Here’s a look at today’s headlines: R
Local businesses will be the feature of a free public seminar at the Deming Business Expo scheduled for this Friday and Saturday. Businesses from around Deming and Luna County will set up booths to highlight their products and services, as well as a series a breakout presentations by local and state officials covering a variety of topics. Over 40 businesses have already registered to participate, which will give attendees the opportunity to ask questions and visit with local and regional businesses.
The Silver City Community Theatre’s production of Last of the Red Hot Lovers, originally scheduled for March 22nd and 23rd, and March 29th and 30th, has been cancelled.
The Food and Drug Administration (FDA) has announced an overhaul on its approach with opioid painkillers following criticism of being too willing to approve addictive narcotic painkillers and slow to fight their misuse. New Mexico is a leading state in death rates involving prescription drug overdose, which has more than tripled since 1990. The FDA announced a strategy that will now require new versions of prescription painkillers to undergo a process of approval. The plan would require outside advice from a committee of experts, unless the product has abuse-deterrent properties, such as difficulty to crush or dissolve and require more warnings and safety information on drug labels.
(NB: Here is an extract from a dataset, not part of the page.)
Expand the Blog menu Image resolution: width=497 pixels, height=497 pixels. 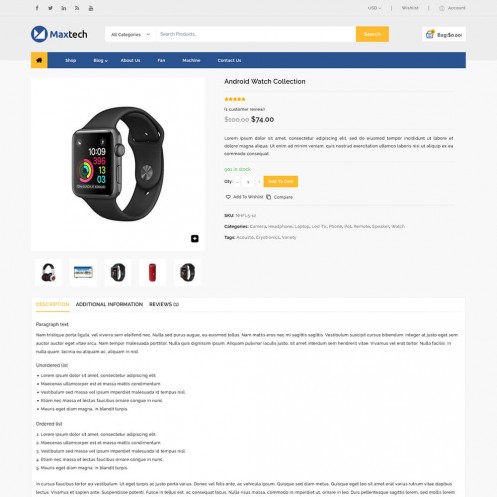pyautogui.click(x=100, y=60)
In legislative action: a plan to amend the state Constitution to let independents vote in primaries was tabled Monday by the House Judiciary Committee.
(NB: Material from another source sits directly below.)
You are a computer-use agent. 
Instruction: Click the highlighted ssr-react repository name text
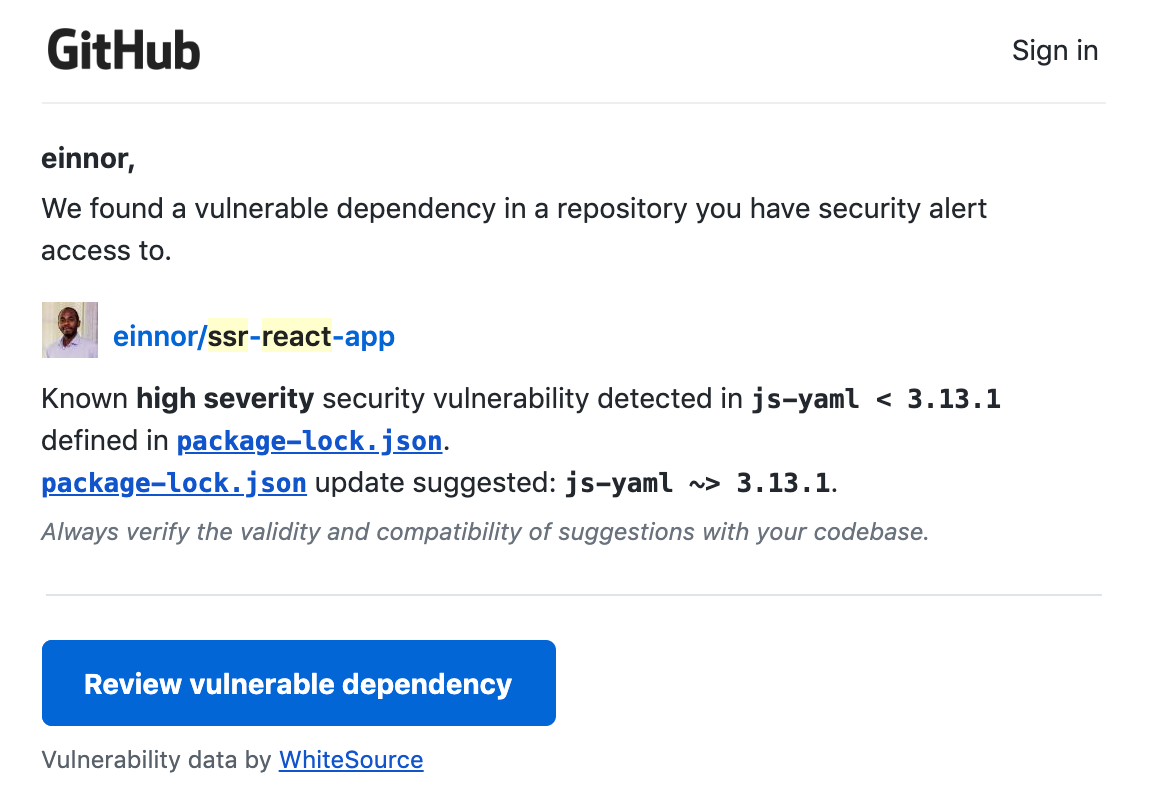pos(270,336)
Senate Bill 9 would add state-agency performance evaluations to the Accountability in Government Act. The bill, before the House Ways and Means Committee Wednesday, would utilize use of evidence-based and research-based findings along with a “promising government agency programs” category.
The Senate and House passed unanimously SB 76. “Stealing a battery is like stealing a horse in the old west, you are left stranded,” Senator Cliff Pirtle said in support of the bill to prevent the theft of lead-batteries and all lead now that lead has increased in price and thieves are stealing batteries to get it.
SB 234 encourages more physicians to practice in New Mexico by encouraging their HMO to pay them in a timely manner while they are being credentialed. The bill requires HMOs to pay interest of 1.5% to the physician or other licensed to furnish health care services in New Mexico on the payments they are owed for their services during their credentialing period.